Logging into the RS3412 with ssh and reading/writing both small files and 6GB files using dd and various blocksizes show great disk I/O performance.
Using dd or iometer on the iSCSI/NFS clients, we reach up to 20Mbps (That's not a typo. Twenty Mbps). We were kinda hoping to make better use of the multiple Gbit NICs in the Synology.
I've verified switch and NIC port configuration is set to gigabit, not auto-negotiate. We've tried with and without Jumboframes with no difference. I've verified with ping that the MTU is currently 9000. Two firmware upgrades have been deployed.
I am going to try direct link between the iSCSI target and initiator to rule out switch problems, but what are my other options?
If I break out wireshark/tcpdump, what do I look for?
As seems to be the common theme here, take another look at the flow control settings on the switch(es). If the switch(es) have Ethernet counter statistics take a look at them and see if there are a large number of Ethernet PAUSE frames. If so, that's probably your problem. In general, disabling QOS on the switch(es) resolves this problem.
Flows like that suggest to me that the various TCP flow-controls methods aren't working right. I've seen some problems with Linux-kernels talking with post-Vista Windows versions and you get throughputs like that. They tend to show up pretty well in Wireshark once you take a look.
The absolute worst possibility is that TCP delayed ack is completely broken and you'll see a traffic pattern that looks like:
packet
packet
[ack]
packet
packet
[ack]
I've solved that one by applying NIC driver updates to the Windows servers. The smart NICs that come with some (broadcom) servers can sometimes fail in interesting ways, and this is one.

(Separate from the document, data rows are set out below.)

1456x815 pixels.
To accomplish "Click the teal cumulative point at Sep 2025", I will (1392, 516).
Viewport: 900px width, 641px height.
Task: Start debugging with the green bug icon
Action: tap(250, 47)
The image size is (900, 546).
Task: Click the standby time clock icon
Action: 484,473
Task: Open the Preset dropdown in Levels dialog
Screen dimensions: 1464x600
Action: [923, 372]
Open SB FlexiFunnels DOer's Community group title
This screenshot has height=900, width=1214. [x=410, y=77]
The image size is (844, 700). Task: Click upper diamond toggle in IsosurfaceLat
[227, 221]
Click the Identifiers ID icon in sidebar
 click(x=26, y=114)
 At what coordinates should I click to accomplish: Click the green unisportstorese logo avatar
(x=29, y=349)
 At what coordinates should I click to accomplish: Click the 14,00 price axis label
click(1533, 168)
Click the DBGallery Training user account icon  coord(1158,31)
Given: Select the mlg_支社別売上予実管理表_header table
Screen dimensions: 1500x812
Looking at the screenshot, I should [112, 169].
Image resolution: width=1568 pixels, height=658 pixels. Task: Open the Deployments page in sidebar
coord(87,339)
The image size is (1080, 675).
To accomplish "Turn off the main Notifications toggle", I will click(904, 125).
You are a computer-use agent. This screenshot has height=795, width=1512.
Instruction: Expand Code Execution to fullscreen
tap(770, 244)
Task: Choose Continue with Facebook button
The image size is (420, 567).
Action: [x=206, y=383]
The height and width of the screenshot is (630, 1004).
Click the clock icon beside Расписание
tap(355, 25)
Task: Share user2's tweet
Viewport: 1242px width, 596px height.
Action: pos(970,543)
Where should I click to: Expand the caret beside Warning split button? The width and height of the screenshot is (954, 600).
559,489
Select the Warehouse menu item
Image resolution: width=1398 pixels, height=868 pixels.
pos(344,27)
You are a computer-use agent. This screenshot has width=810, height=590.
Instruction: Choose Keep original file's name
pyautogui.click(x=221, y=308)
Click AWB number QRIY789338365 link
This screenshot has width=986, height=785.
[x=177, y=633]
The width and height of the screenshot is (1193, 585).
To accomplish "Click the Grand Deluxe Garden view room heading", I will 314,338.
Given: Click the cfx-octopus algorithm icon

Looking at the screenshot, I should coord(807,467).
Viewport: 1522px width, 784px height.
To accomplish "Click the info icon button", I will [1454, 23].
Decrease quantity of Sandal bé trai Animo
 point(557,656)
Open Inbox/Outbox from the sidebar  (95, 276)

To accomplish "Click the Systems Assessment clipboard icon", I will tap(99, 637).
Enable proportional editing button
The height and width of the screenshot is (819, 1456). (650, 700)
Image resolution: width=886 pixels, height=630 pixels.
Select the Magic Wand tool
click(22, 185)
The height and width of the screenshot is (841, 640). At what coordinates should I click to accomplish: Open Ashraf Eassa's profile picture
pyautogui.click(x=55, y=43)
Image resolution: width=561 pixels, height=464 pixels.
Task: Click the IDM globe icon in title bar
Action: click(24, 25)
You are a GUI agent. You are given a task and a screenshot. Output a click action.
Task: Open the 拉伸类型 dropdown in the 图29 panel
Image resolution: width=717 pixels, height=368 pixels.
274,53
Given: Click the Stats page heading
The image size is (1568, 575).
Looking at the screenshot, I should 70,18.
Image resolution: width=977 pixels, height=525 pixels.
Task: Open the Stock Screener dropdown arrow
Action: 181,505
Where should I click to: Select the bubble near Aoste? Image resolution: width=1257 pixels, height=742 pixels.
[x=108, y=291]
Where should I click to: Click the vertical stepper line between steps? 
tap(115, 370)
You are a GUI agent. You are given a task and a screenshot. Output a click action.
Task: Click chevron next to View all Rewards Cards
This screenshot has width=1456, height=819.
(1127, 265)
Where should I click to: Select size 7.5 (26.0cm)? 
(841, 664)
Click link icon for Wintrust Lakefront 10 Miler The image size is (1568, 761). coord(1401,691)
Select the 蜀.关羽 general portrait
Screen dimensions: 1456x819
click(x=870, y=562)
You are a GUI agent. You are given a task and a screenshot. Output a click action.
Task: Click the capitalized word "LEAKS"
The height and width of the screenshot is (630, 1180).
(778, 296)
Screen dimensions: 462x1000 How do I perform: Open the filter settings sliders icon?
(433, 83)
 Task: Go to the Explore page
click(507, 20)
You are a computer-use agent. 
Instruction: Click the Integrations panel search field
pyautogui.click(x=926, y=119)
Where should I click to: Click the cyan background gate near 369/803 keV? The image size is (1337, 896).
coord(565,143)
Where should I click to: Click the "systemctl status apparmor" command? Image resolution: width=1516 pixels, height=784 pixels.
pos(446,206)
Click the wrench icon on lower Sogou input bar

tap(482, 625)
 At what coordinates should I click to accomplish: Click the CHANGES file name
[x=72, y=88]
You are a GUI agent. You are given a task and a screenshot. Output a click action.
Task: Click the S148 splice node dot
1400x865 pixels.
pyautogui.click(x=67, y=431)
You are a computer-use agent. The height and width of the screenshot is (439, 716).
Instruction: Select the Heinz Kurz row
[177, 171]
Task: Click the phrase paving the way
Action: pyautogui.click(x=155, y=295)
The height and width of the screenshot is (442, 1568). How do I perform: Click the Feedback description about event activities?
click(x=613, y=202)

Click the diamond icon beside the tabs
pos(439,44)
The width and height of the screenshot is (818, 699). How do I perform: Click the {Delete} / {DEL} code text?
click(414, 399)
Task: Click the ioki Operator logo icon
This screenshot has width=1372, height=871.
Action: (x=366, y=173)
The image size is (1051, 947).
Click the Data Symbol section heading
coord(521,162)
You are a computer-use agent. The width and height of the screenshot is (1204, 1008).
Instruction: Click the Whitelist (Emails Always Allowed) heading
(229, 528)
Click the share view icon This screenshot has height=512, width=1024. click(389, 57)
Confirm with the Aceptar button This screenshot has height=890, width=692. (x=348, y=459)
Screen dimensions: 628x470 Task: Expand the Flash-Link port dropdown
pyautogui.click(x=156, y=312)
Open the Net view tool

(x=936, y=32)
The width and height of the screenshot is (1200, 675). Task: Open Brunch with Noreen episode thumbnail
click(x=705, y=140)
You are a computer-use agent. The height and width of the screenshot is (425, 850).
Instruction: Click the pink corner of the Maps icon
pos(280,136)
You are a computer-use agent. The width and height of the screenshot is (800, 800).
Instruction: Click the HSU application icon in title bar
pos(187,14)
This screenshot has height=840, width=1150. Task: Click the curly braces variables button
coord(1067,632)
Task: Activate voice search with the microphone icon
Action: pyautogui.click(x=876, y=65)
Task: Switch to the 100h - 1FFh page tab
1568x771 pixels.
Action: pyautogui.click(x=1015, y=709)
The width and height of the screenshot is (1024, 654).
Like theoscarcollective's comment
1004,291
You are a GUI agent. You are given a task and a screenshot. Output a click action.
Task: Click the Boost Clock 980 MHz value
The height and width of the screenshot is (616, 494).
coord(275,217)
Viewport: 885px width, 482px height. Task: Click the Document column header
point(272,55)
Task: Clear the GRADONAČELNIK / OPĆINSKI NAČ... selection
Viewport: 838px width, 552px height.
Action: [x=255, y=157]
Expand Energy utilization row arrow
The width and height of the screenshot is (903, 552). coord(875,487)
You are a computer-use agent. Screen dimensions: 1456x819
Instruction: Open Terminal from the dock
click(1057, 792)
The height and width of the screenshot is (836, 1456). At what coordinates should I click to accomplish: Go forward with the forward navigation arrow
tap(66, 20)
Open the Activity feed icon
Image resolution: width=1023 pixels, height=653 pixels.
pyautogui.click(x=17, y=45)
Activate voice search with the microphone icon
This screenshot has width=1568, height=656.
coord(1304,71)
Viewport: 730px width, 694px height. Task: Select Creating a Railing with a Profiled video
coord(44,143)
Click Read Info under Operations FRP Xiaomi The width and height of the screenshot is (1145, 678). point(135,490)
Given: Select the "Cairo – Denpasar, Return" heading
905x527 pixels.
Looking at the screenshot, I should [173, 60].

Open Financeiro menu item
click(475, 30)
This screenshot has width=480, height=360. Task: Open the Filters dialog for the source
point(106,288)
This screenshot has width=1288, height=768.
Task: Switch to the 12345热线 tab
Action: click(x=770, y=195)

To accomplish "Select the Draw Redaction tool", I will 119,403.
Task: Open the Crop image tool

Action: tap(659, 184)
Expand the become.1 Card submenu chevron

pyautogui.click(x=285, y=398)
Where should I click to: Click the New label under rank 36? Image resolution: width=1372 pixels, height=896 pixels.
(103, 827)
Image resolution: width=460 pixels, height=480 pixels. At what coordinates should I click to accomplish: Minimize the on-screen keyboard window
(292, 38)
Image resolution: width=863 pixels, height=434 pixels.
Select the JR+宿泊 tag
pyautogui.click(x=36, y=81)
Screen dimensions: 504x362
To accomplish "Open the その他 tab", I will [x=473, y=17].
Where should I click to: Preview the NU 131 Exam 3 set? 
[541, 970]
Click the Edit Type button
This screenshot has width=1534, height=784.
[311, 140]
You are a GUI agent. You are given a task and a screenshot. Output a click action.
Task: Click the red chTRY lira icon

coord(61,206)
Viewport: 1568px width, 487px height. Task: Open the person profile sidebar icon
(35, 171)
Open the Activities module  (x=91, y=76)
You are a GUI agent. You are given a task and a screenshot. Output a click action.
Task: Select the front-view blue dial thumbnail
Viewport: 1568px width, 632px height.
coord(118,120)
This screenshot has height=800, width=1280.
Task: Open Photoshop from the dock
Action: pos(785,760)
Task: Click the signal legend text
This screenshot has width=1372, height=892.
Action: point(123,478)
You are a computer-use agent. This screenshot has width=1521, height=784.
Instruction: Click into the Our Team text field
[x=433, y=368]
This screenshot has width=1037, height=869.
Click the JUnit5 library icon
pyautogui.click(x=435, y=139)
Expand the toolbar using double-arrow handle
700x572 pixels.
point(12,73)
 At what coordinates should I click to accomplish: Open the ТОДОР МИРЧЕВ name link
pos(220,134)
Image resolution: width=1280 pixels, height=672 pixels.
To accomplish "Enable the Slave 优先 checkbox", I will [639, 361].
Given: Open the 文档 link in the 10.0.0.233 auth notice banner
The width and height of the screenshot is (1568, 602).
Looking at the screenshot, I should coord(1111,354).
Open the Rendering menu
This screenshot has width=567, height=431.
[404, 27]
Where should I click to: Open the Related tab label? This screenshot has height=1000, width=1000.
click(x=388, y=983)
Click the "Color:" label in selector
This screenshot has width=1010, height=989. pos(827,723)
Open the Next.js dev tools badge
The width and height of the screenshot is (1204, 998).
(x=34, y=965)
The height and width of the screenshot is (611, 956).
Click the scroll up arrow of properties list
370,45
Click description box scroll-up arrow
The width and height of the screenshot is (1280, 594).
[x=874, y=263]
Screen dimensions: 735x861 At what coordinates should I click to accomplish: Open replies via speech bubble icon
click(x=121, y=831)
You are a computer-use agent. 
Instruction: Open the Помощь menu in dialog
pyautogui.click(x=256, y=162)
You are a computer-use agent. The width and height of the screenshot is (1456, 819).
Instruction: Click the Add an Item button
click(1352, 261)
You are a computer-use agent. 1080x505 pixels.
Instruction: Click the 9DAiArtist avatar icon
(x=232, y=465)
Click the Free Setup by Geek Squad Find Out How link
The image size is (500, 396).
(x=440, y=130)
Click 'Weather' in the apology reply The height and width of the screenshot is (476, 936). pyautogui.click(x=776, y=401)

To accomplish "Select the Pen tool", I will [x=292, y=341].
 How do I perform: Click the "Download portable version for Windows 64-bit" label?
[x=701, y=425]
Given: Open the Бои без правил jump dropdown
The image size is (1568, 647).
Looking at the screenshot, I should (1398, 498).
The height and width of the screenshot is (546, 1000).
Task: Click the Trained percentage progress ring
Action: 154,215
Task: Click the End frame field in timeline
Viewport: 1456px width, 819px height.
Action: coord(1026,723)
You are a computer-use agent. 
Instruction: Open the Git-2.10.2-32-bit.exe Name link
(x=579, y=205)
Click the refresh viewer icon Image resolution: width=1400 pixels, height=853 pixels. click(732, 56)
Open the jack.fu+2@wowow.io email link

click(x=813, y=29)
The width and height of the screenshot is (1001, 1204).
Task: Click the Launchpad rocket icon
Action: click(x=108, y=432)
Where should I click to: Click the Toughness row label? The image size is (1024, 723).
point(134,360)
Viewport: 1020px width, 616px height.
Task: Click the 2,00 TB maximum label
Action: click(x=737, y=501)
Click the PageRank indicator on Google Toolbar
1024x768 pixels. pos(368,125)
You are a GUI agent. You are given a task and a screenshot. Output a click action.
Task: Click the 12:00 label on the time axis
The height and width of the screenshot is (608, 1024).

A normal traffic pattern would be a large number of packets followed by an Ack packet.
The other thing to look for are long delays. Suspicious values are .2 seconds and 1.0 seconds. That suggests that one side isn't getting what it's expecting and is waiting for a timeout to expire before replying. Combine the above bad packet pattern with a 200ms delay for the ACK and you get throughputs of a whopping 1MB/s.
Those are the easy-to-notice bad traffic patterns.
I haven't worked with that kind of NAS device so don't know how tweakable it is to fix whatever is found.